Hello ive just got myself into electric rc racing at the local track.Anyhow i need to know whats the best solder to use and the best watts to use?Ive got a 30 watt now and it doesnt seem to always melt deans solder that good and my contacts are real loose....any help sure would be great....20 years ago in shop class i was the best now im starting back a square one. THANKS~


----------



## mcRacing (Sep 28, 2003)

well i have been using radio shack solder with a 40 watt. and that seems to be fine for motor wires and batt wires but for packs i use any where from a 80 watt to a 100 watt just b/c you dont want it on the cell for more than a few sec. or it could do damage to the cell.
hope that helps with some thing.


----------



## alltech (Apr 20, 2005)

30 watts i take isnt enough?


----------



## mcRacing (Sep 28, 2003)

not realy


----------



## bsracing8 (Dec 14, 2004)

I would go to radio shack ad get your self a good soldering gun!! 

Brandon Snyder


----------



## Fl Flash (May 1, 2003)

40 watts is the minimum I would recommend with a 1/4 chisel tip, very nice ones can be picked up for less than $100 and will last forever.
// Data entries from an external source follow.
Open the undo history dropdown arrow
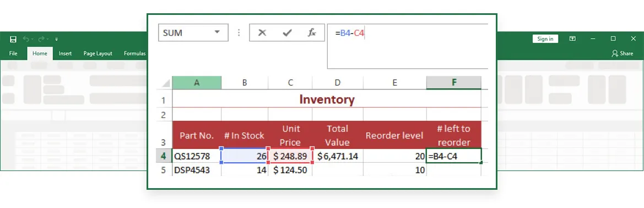This screenshot has height=208, width=644. (33, 40)
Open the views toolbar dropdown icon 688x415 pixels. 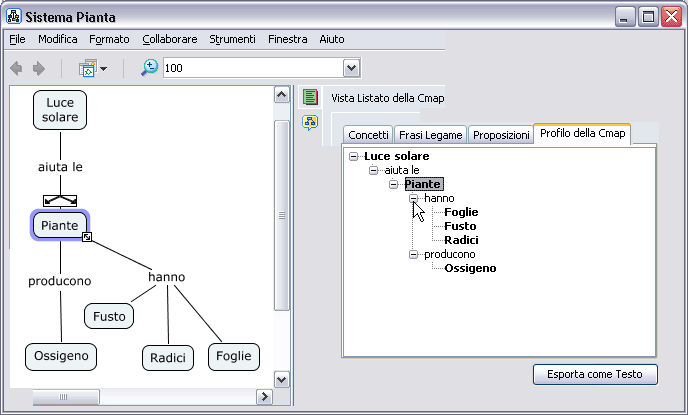(x=92, y=68)
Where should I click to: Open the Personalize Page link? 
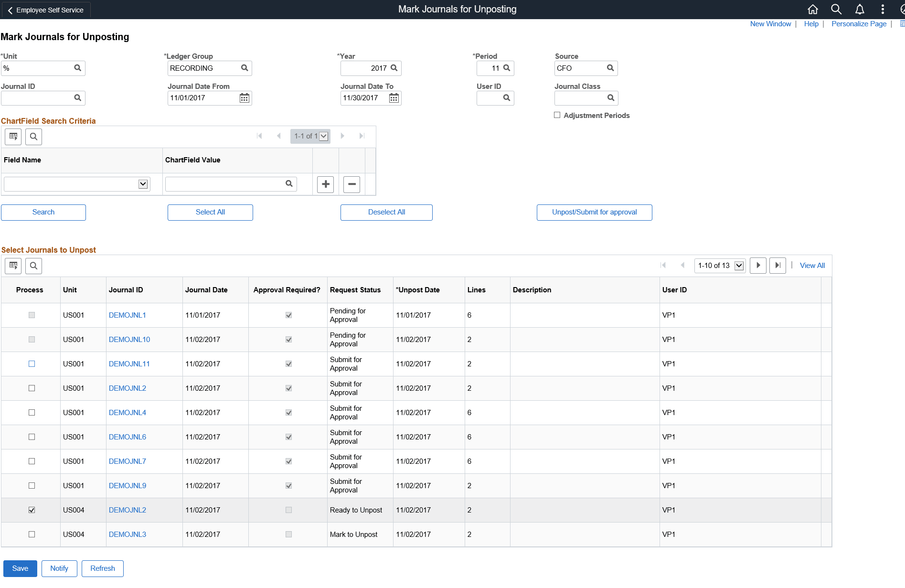coord(859,24)
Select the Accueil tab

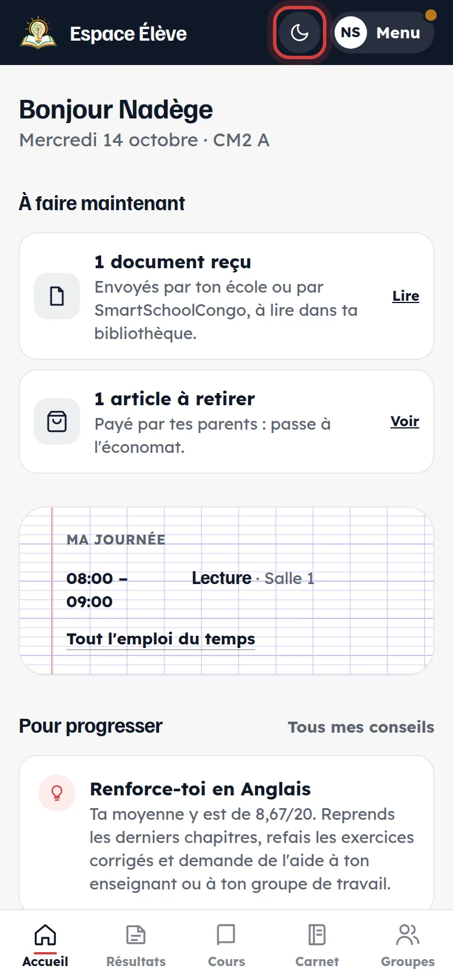(45, 945)
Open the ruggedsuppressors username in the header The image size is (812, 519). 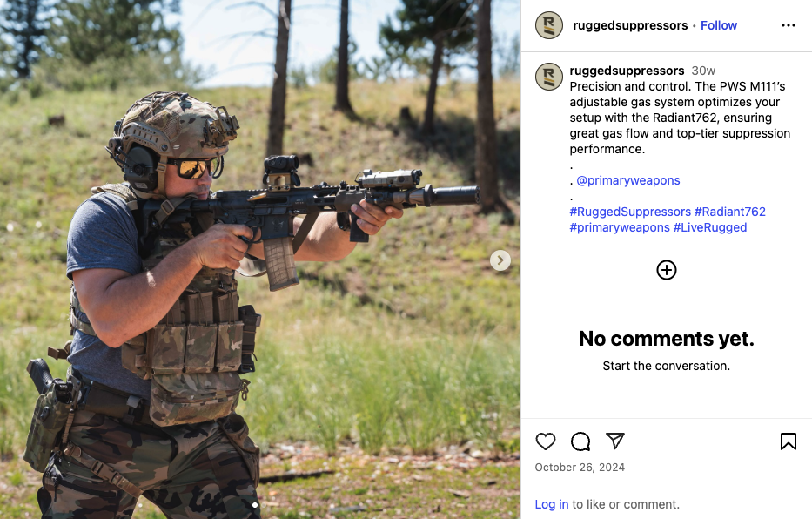pyautogui.click(x=630, y=25)
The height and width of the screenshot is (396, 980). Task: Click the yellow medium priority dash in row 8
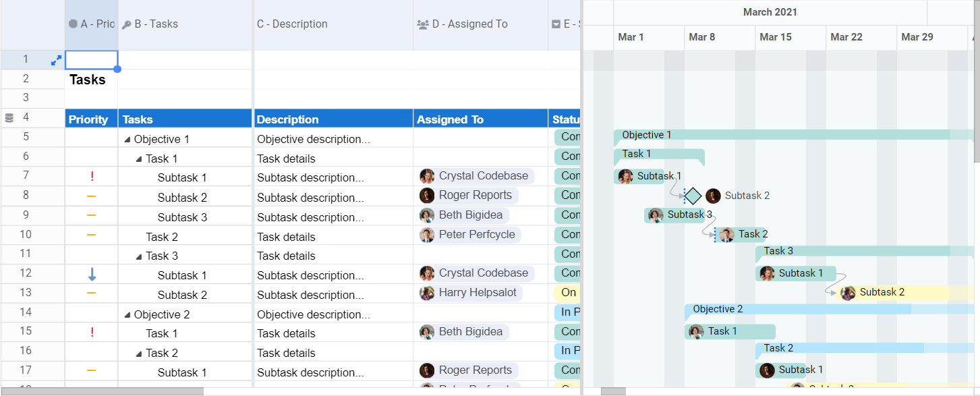(92, 196)
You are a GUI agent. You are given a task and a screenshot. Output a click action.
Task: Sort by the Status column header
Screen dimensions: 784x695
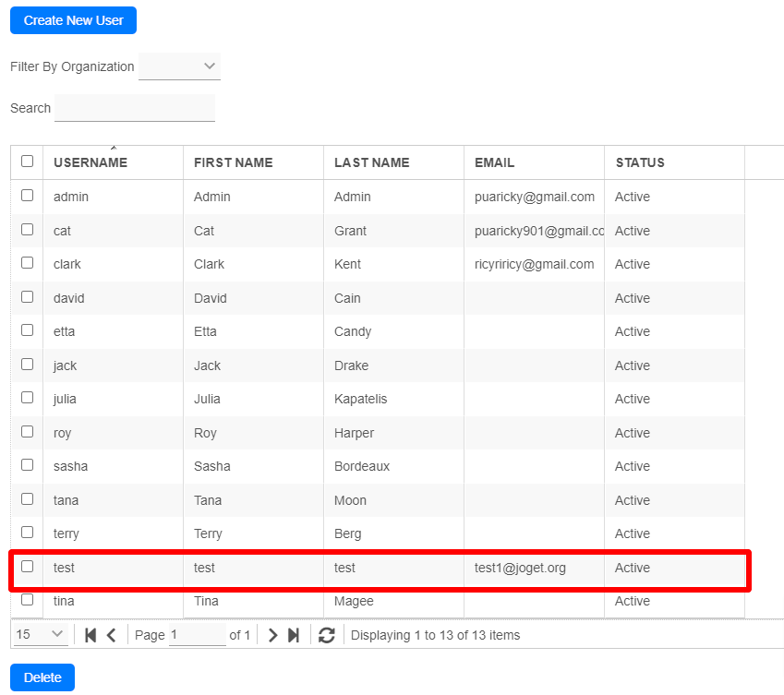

My biggest recommendation though would be to pick up some inexpensive 60/40 solder and some wire from your local auto parts/Hardware store , sit down and practice soldering the wires together, you,ll learn how to make a nice clean and strong solder joint quickly :thumbsup:


----------



## alltech (Apr 20, 2005)

thank you all for the input i will indeed


----------



## PITBULL (Sep 25, 2001)

check the hobby shopper section here on hobbytalk.there is really good iron and some of the best solder you get ....


----------



## burbs (Apr 21, 2002)

go to a hardware store, and get the orange weller iron.. in a 40 watt madel.. this is the most popular, and it is an awesome iron.. as long as the tip satys good there mint.. ive used them for batteries and everything else... also a good 60/40 electrical solder.. hank has a awesome solder in the hobbyshopper section.. the roll is like 17 bucks, but it will last you forever...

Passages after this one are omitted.